Solr’s data import system is a powerful way to bulk load records from another source (be it a database, XML file, or a URL).  

It's full documentation can be found here. Generally, you’ll want to either import an entire collection of documents, or import those documents that have been updated since the last import.  Fortunately, DataImportHandler makes this easy by allowing you to construct a SQL select statement with flags in it to indicate which type of import you’d like.

For instance, for a blog database, the select statement might look like this:

SELECT id, title, content, author_id FROM blog_articles
WHERE '${dataimporter.request.clean}' != 'false'
OR updated_at > '${dataimporter.last_index_time}'

For full imports, dataimporter.request.clean can be set to true, which will load all the records.  To only import data since the last import, dataimporter.request.clean can be set to false and dataimporter.last_index_time can be set to the last index time.  Fortunately, this time is stored automatically by DataImportHandler in a file called in the same directory as solrconfig.xml and data-config.xml (therefore that directory should be writable by Solr).

Once you’ve figured out how your fields are represented in Solr and constructed your select statement, it’s just a matter of putting all the pieces together.  
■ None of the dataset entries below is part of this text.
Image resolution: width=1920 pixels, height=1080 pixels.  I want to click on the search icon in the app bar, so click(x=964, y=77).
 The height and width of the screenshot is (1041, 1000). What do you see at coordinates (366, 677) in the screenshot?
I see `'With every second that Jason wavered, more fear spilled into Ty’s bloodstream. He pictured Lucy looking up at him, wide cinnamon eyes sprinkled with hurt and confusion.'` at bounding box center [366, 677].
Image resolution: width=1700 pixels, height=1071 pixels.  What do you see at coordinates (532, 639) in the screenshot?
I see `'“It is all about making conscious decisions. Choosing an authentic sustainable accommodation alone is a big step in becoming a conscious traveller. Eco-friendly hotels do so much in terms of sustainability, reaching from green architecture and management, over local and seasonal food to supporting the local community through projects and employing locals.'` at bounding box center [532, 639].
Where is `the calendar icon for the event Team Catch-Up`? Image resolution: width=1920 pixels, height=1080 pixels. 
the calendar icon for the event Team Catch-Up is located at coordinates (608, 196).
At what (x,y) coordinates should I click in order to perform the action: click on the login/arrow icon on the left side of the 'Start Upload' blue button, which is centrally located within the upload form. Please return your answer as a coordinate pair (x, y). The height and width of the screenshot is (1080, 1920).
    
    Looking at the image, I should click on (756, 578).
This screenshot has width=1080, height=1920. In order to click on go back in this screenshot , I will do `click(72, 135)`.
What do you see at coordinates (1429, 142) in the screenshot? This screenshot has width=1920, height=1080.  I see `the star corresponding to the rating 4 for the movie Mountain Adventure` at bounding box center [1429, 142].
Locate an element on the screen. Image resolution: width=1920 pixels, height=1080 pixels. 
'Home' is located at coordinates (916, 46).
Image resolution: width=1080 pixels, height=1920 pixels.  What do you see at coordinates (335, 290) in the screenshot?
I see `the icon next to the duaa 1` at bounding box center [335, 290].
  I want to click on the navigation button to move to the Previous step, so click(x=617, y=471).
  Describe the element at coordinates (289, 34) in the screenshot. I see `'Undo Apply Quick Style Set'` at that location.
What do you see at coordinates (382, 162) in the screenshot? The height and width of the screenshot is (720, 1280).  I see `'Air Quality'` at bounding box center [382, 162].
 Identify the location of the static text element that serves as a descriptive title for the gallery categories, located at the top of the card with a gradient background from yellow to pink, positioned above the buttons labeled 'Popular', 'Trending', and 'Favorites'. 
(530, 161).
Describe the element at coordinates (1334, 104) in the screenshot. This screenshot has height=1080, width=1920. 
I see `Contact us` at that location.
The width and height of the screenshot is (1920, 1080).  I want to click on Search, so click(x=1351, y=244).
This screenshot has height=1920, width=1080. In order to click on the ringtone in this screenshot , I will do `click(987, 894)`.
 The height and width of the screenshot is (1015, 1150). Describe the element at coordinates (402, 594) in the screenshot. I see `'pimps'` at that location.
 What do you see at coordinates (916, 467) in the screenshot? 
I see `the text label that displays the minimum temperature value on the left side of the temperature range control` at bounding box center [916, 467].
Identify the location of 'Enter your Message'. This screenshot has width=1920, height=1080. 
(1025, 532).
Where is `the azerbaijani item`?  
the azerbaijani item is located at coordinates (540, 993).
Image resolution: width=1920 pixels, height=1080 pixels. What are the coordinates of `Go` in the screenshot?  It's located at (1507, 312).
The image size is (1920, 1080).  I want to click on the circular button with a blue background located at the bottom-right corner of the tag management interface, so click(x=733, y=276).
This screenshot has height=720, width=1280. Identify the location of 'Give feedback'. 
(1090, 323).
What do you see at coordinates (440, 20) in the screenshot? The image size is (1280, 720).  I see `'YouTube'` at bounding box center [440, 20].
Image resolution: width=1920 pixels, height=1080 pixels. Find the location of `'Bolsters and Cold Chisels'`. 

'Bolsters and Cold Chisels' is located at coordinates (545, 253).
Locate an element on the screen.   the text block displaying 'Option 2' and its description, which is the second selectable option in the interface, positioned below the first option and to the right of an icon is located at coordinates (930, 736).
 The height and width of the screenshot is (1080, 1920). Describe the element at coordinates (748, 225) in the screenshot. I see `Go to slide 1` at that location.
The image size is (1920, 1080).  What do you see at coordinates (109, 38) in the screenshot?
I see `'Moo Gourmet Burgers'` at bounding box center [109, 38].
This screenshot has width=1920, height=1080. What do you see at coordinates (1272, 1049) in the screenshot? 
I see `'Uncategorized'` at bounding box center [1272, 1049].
Use this XML snippet as a template for your own data-config.xml:

Screen Shot 2014-04-16 at 10.28.55

Then browse to the Solr web interface, choose a core, and select “DataImport” in the left column.  

There you’ll see instructions for how to issue a “full-import” (the entire collection) or “delta-import” (only documents since the last import) command.  You may wish to uncheck the “clean” checkbox when running a “full-import” to prevent solr cleaning up the index before each import.  Cleaning up the index can take sometime, especially on large datasets. (Note that this meaning of “clean” is not the same as that used in the “dataimporter.request.clean” argument mentioned above.)

Debugging is very straight-forward.

You can look at your mysql-query-log to see the queries executed and activate LogTransformer to capture any solr errors. You can activate LogTransformer by adding the following to your entity tag:

Screen Shot 2014-04-16 at 10.30.41

Unlike other transformers this does not apply to a particular field so the attributes are applied on the entity itself.

Valid logLevels are "trac", "debug", "info", "warn", and "error".

With these steps, you’ll be able to quickly import large collections into Solr directly from your database, and still take advantage of Sunspot’s easy and simple interface.